It is not entirely clear whether this study was in preparation for a later painting, but we do know that Cezanne produced many architectural paintings during his career, often capturing just a few houses within a relatively rural setting. He was not a great fan of city life and often longed for the countryside. It was here that his palettes would become brighter, perhaps reflecting an improved mood. Cezanne was known to be unstable from time to time and not always the easiest individual to deal with, though he seemed to calm down whilst out in the southern parts of his native country. The impact of nature has helped a large number of people over the centuries, and not just artists, and Cezanne himself learnt to take sketchbooks with him as he travelled around the countryside. By capturing memories in this way, he could then potentially create paintings from his own studio at a later date.
The page on which this drawing was made was short and wide, perfect for a landscape sketch. The piece has been dated at around 1879-1882, though the remaining sketches in this book cover a wide range of several decades. The entire series has been recorded and documented online by its owners, the National Gallery of Art in the US. They received the book directly from the Mellon family who were famous collectors who regularly donated parts of their collection to American institutions.
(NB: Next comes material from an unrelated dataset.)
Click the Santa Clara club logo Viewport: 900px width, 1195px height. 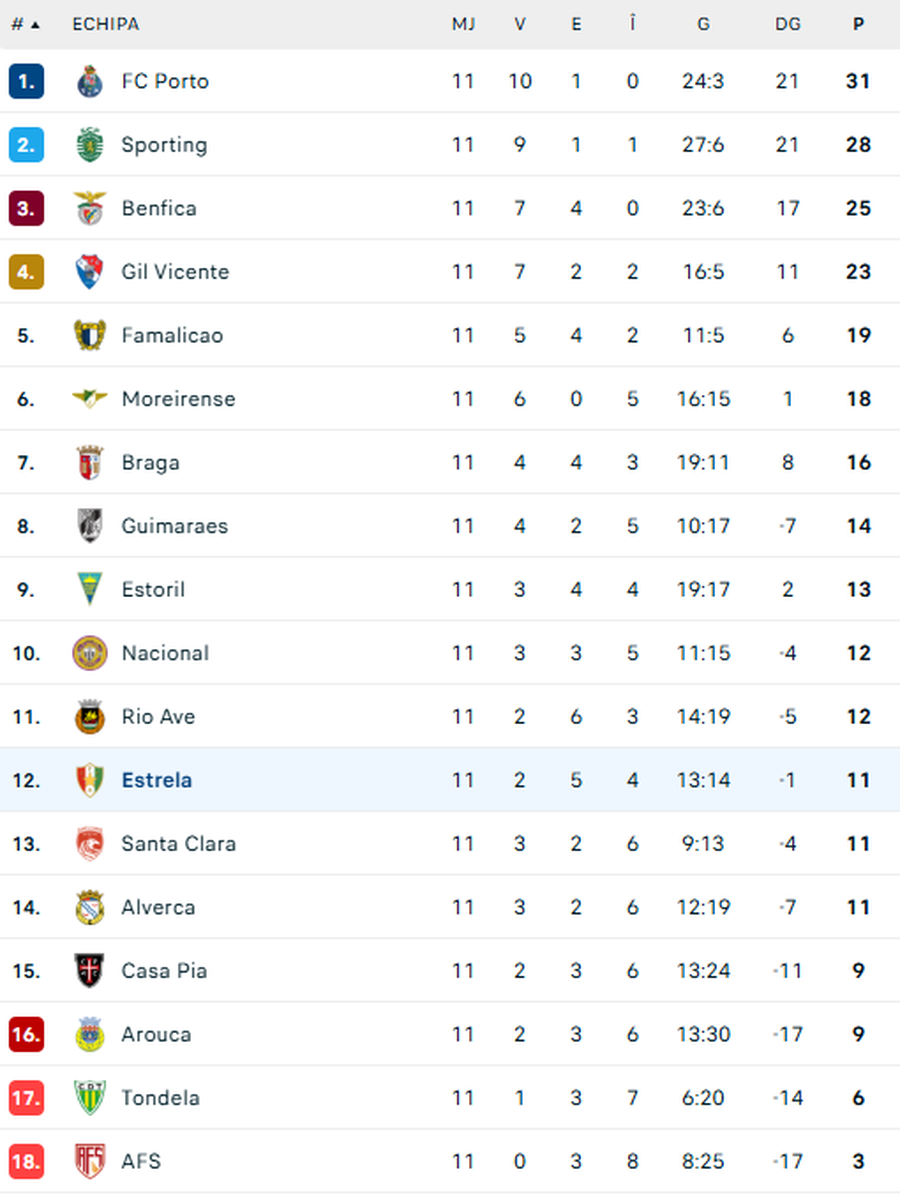90,844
The book used woven paper from front to back and aside from the artworks, there are also a number of notes left on certain pages, as well as a few left blank and unused. This Study of Houses would appear within the catalogue of the artist's work which was recently completed and attempted to draw together all of his contributions in drawing, oil painting and watercolour, which run into the thousands in total.
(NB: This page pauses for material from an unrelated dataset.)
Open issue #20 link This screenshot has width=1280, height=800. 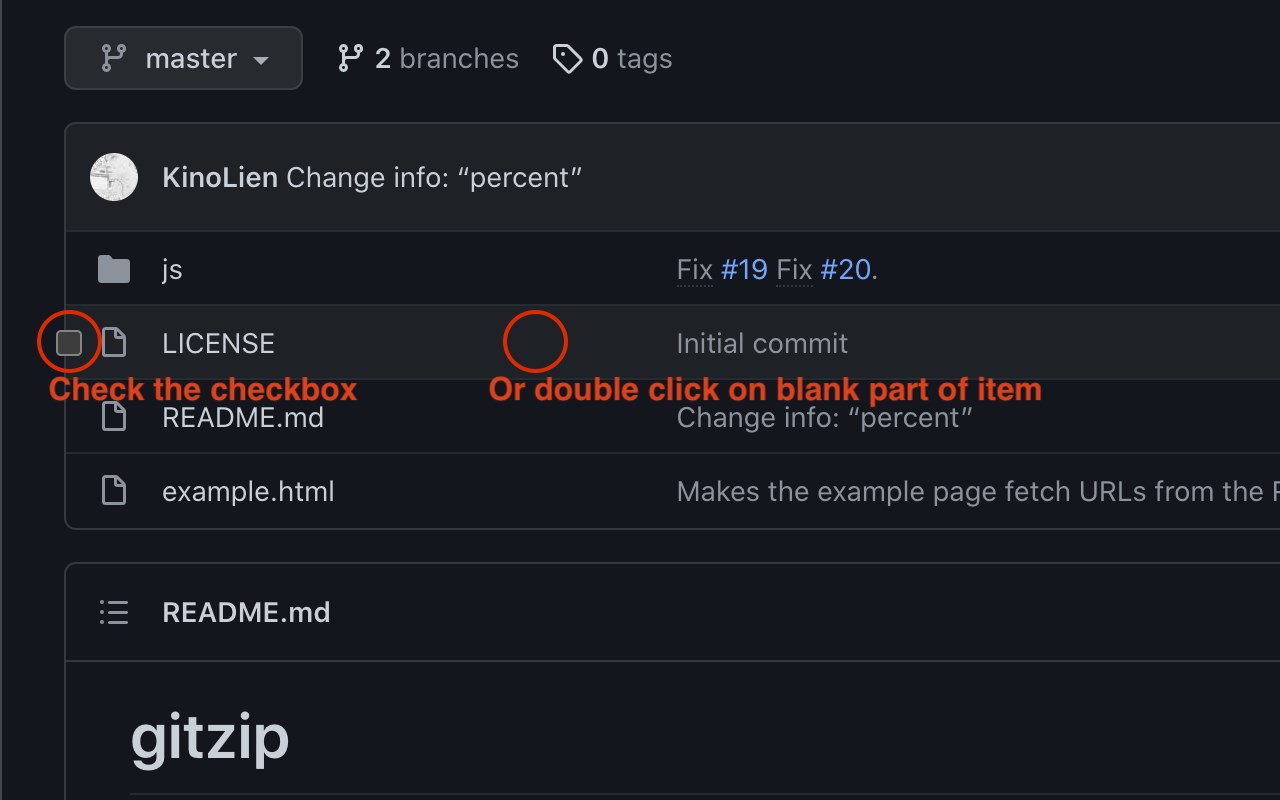click(845, 269)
The composition itself features some darker areas which resemble shadowing. He uses different directions of graphite strokes to fill the vertical and horizontal parts of these houses, though deliberately leaves much of the scene in limited detail. It may have been that he wanted to practice architectural angles, something which consistently challenges even the finest artists. They may have later been paintings that took advantage of this exploration of architectural drawing, where his accuracy of perspective improved, though they would have been featured within much more complex layouts, making the connection harder to spot.